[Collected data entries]
=== Begin Enclosure ===

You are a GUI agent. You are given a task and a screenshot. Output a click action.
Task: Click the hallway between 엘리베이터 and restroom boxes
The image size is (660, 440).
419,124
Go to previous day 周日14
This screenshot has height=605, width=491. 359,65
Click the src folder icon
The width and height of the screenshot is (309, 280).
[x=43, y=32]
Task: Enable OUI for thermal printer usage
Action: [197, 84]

=== End Enclosure ===

* EXERCISE GOAL:
Please reproduce all of the entries exactly as they stand.

* SOLUTION TO THIS PROBLEM:
You are a GUI agent. You are given a task and a screenshot. Output a click action.
Task: Click the hallway between 엘리베이터 and restroom boxes
The image size is (660, 440).
419,124
Go to previous day 周日14
This screenshot has height=605, width=491. 359,65
Click the src folder icon
The width and height of the screenshot is (309, 280).
[x=43, y=32]
Task: Enable OUI for thermal printer usage
Action: [197, 84]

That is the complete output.